Easter Sunday. Most of us have attended a few Easter services over the years. Some of us have worked most of the Easter Sundays of our adult lives. We have heard all the Easter Sunday sermons. As I was preparing for today, I kept worrying about what I could possibly say that hasn’t been said before? And then I realized that worry is pointless. Because there is nothing I can say that hasn’t been said before. And I wonder if that isn’t the point. Every year we tell this story again because this story is the very crux of our faith. Every other story in the Bible either moves us toward the cross and the empty tomb or into the life we lead because of the them. We are beginning the season of Eastertide, in which we celebrate the Resurrection for 50 days. I would invite us to hear these familiar stories again with tender and open hearts. Maybe not to learn something new, but for reassurance and affirmation of the truth that Jesus is alive.

So today we are reading from Matthew’s account of the resurrection. There is a lot of action in these ten verses, but what strikes me is the repeated use of the word afraid or fear. Its from the same Greek root word. Both Mark and Luke use the same word in their accounts, so six times between those three Gospels, making fear the most common response to the resurrection of Jesus.

These fear references take place in the Jewish culture and the Hebrew scripture in which fear means way more than just being scared. It does mean scared, but its also the realization that there is more going on here. And that “more” is God. Eugene Peterson calls it “fear-of-the-Lord” like one big run on compound word. He describes “Fear-of-the-Lord” as the “sudden or cultivated awareness that the presence of God introduces into our lives.” It makes us realize that God is God and we are not. We are not the center of the universe. We don’t know what’s going to happen next. “Fear-of-the-Lord” is fear with the scary element deleted. The Bible has a lot of commands in it and the one that appears over 300 times is also found in the resurrection story. “Do not be afraid”. But “Do not be afraid” does not result in the absence of fear but rather the transformation into fear-of-the-Lord. We still don’t know what is going on. We’re still not in control. We’re still deep in mystery.”

In Matthew, fear caused two very different responses. Peterson says,

“The contrast between those Roman guards—insensible and sprawled on the ground, paralyzed by fear—and the two exuberant women kneeling on the same ground, energized by fear. Its the same word in both cases—fear. But its not the same thing. There is a fear that incapacitates us for dealing with God, and there is a fear that pulls us out of our preoccupation with ourselves, our feelings, or our circumstances into a world of wonder. It pulls us out of ourselves and into the very action of God.”
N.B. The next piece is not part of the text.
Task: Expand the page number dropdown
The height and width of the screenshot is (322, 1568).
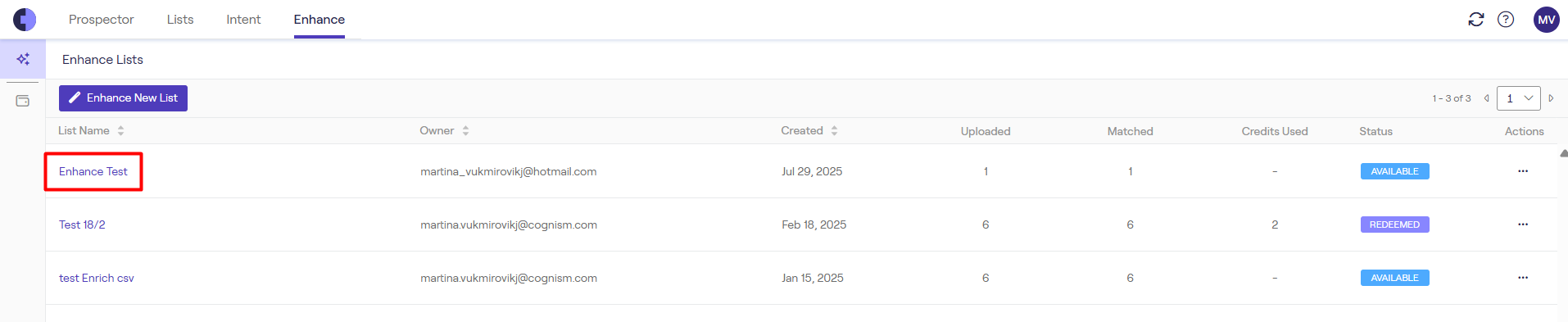Action: [x=1519, y=98]
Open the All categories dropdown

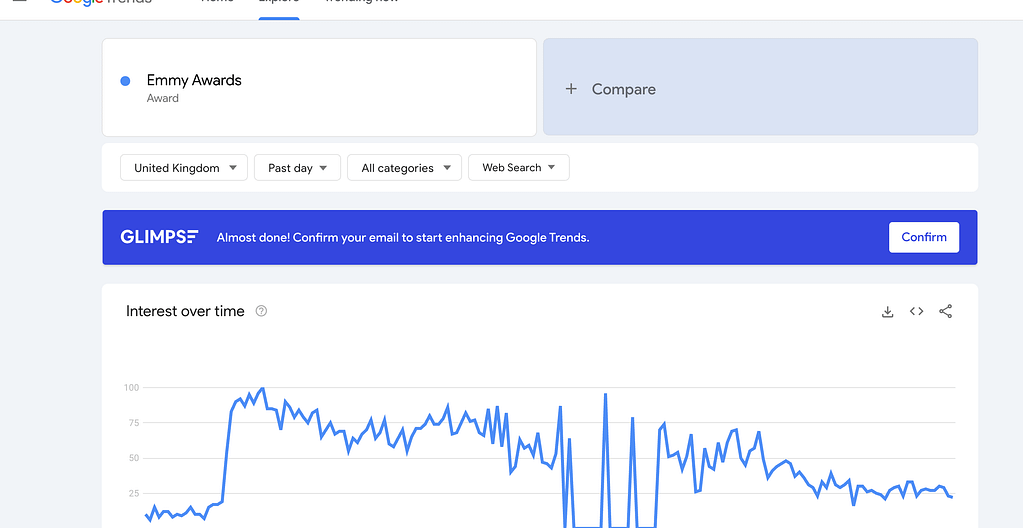(x=405, y=168)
I think I can understand why the Roman guards were afraid, an earthquake, and lightning and an angel would probably scare me too. And I think I understand why the women were afraid. The man they had left their homes to follow, the Messiah who entered Jerusalem with a triumphant Hosanna only a week ago, the one in whom they had placed all their hope, was now dead in the tomb. Maybe they thought they were next. I mean, Peter was so afraid of being associated with Jesus that he had denied him three times. It must have been a scary, disorienting couple of days.

After all this, they went to the tomb and found it empty and saw an angel. On their way back they met Jesus who told them “Go tell my brothers that they are to go to Galilee, and that I’ll meet them there.”

We live in a world filled with broken promises. All of us have been on the receiving end of disappointment. Relationships fail, businesses fail, families let us down. We learn to adjust our expectations. “Hope for the best and prepare for the worst.” We just learn to deal with our disappointment.

Now I do NOT think the women were disappointed in the Resurrection, not at all. It was everything Jesus promised it would be. “But sometimes the scariest thing in the world is to believe that your deepest most secret hopes might actually be possible.” After the angel told the women that Jesus was risen, they “hurried away from the tomb, afraid yet filled with joy.” They had heard Jesus’ teachings. They knew he had predicted this. It was so audacious they were almost afraid to hope for it. And when faced with the actual reality, they could scarcely believe it. It was too good to be true.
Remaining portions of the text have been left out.